One of the biggest challenges for some people as they move into their senior years is loss of mobility. Life can gradually slip into a narrow world defined by apartment walls and a television box. If they do not have family nearby, the day becomes a tragically lonely time.
It's not always easy to know how to merge into the life of people who are shut in. But one very natural point of contact is shopping for food. Elderly people often end up with a diet that resembles the worst of hospital food, frozen foods and microwave meals for no other reason than the difficulties they encounter negotiating traffic and aisles.
To find out how to connect with people who live a mostly shut-in lifestyle, contact your local social services offices or religious group (your church might sponsor a related program). Join with at least two other friends to make a commitment to do a few regular shopping hours per week for a person who is shut in.
Here’s how this typically works. First, you and your friends find a person who would love assistance when he or she is shopping. Visit that person for a planning meeting and talk through what he or she likes to purchase, what stores he or she likes to frequent, and what budget he or she needs to work within. Agree on a time for the first shopping trip, and be sure to show up at least five minutes early for the first outing.

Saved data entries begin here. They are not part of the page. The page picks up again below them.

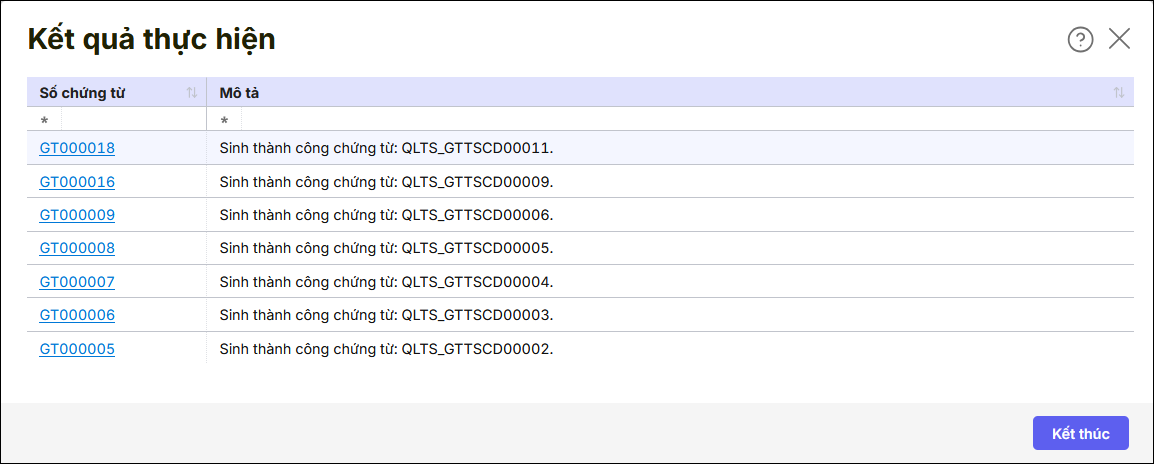
Task: Open voucher link GT000008
Action: [x=77, y=248]
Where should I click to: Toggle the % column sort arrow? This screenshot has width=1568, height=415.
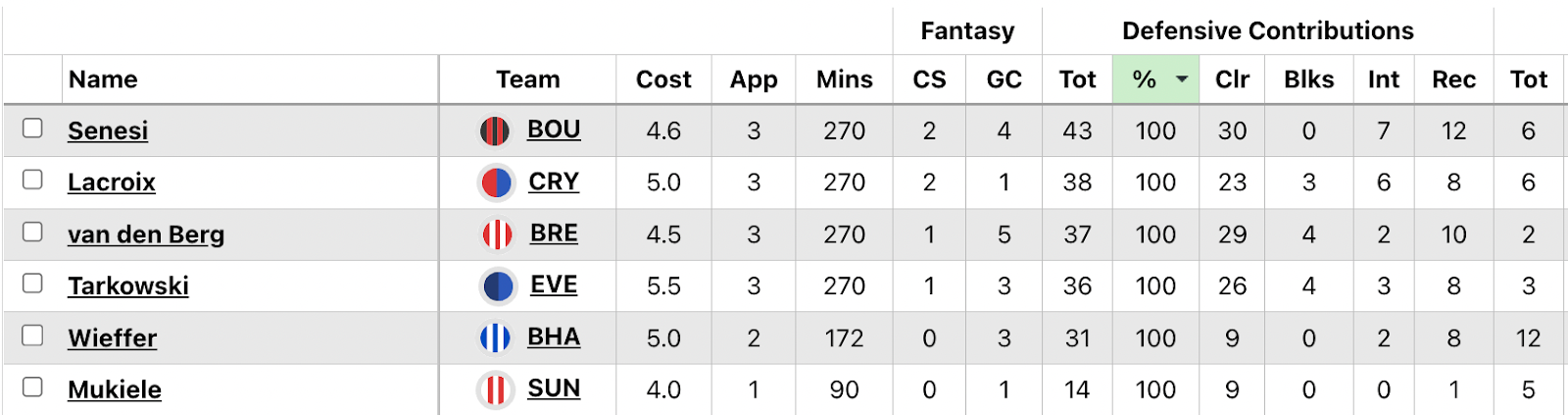click(1182, 79)
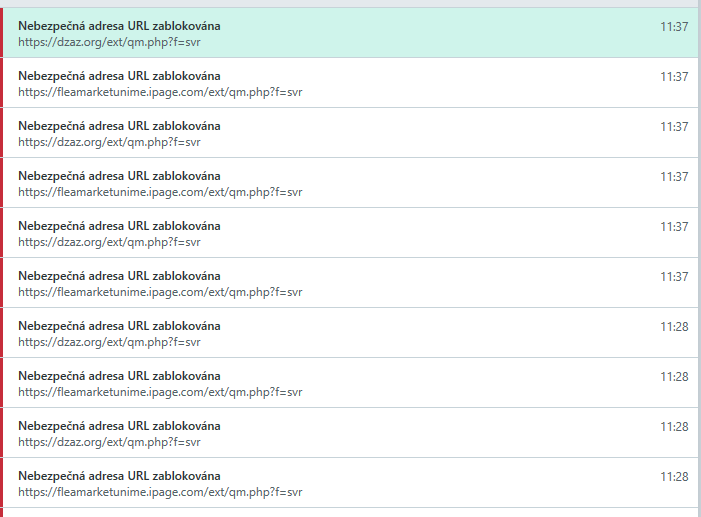Click the "Nebezpečná adresa URL zablokována" title in the second row
This screenshot has height=517, width=701.
click(119, 76)
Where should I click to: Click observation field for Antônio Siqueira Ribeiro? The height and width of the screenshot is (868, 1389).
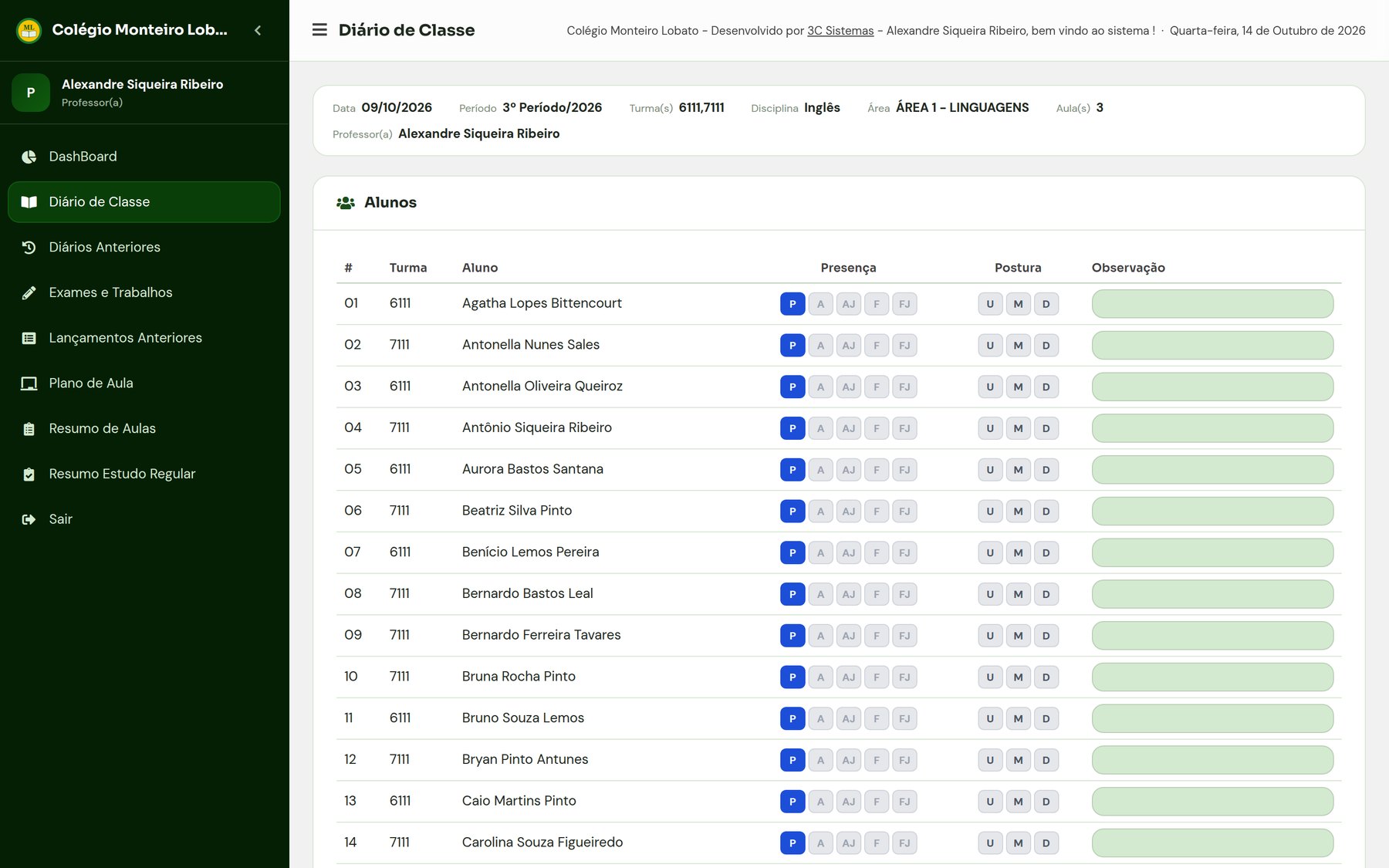1212,428
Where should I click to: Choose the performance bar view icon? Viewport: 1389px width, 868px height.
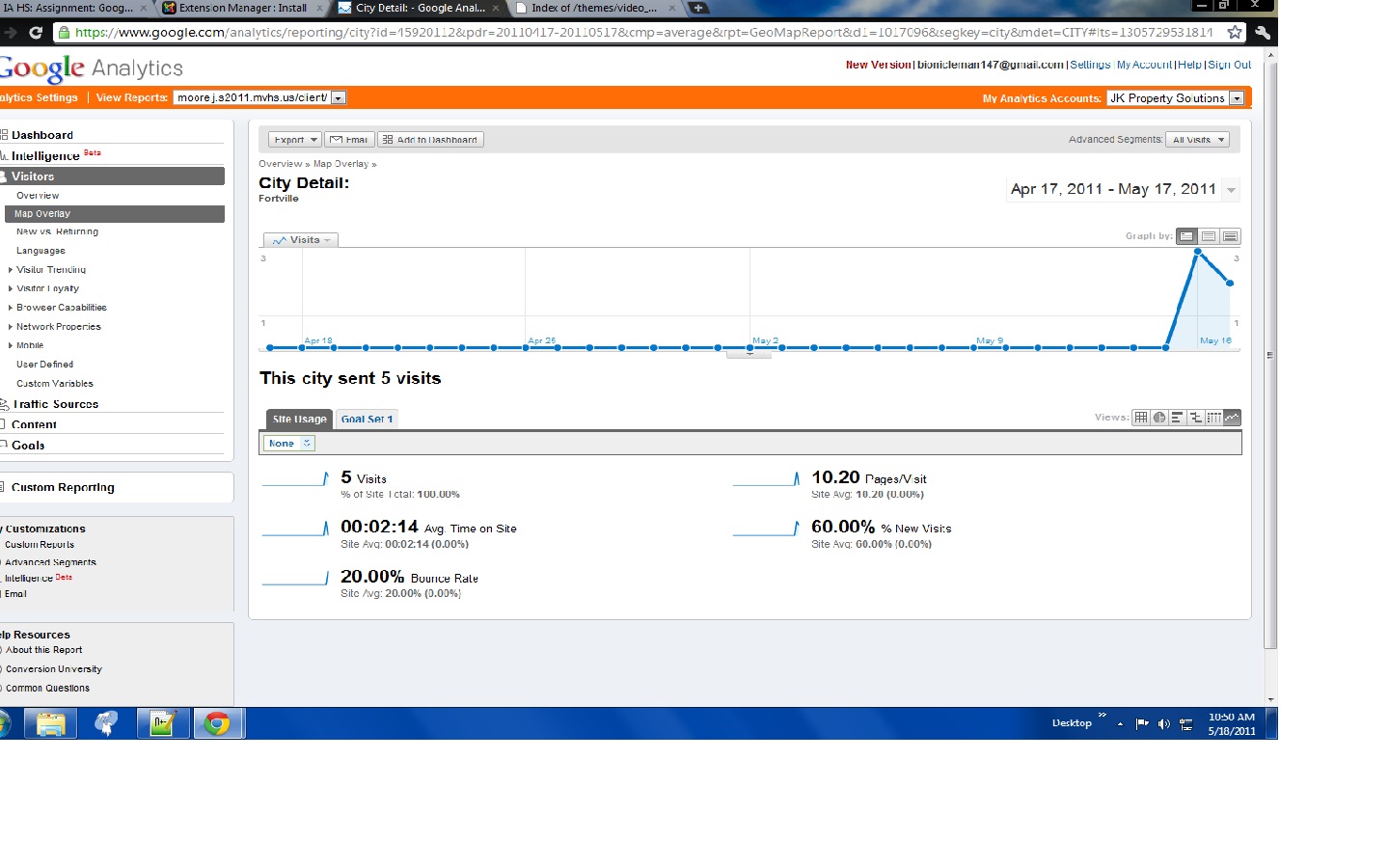pos(1178,418)
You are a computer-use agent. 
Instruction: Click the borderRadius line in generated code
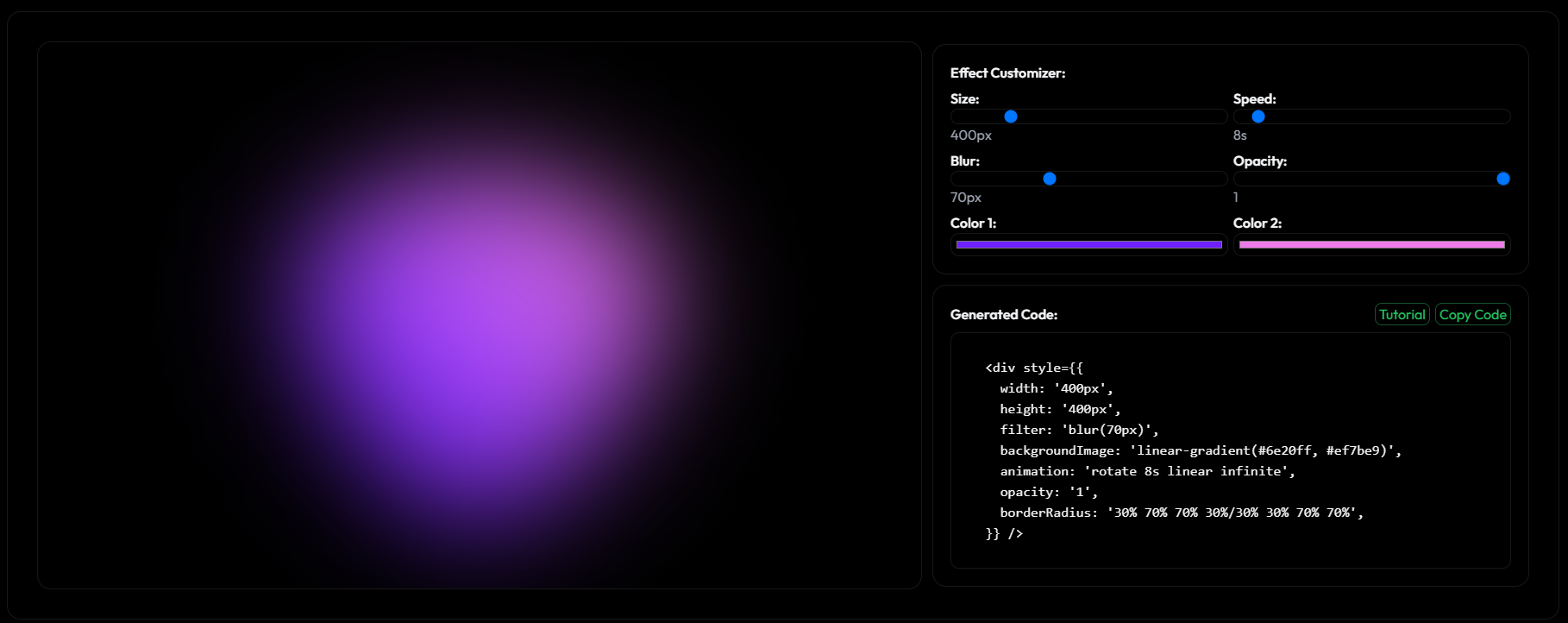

Don’t take charge of the shopping. Most people relish the chance to make decisions for themselves, sort through the various vegetable options, and compare prices. Your job is to provide a kind of buffer to the pace, crowd and noise. Keep in mind that the shopping trip will take much more time than you are used to and will require building trust with someone who only knows you as a stranger. Be exceptionally patient, stay conversational and don’t offer advice!
When you stand in line to purchase the groceries, stay in the background so that the person is the one talking with the checkout staff. Perhaps you can offer to bag the groceries. If the staff talks directly to you, defer to the person who is buying. (One of the negative experiences of growing older is that people start avoiding eye contact and/or conversation with the individual. This shuts in the person even more than he or she already was.)
Be sure when bagging the groceries to ask how the person wants them to be packed. Some folks have 50-plus years of routines that matter to them. Back at the house, when unloading the groceries, be sure to store all the items exactly the way your client wants them stored. Don’t become a closet organizer or kitchen remodeler. The person whom you are helping needs to sense your respect and delight in how he or she has set up the home. It can be tempting to do something a little bit more "sensible," but the bottom line is that such help is insensitive.
Over time, you may discover what coupons your client likes to use for shopping. Scour local papers and stores for similar coupons and bring those along for the next shopping outing. It’s a dignified way to bring someone’s shopping bill down without a handout.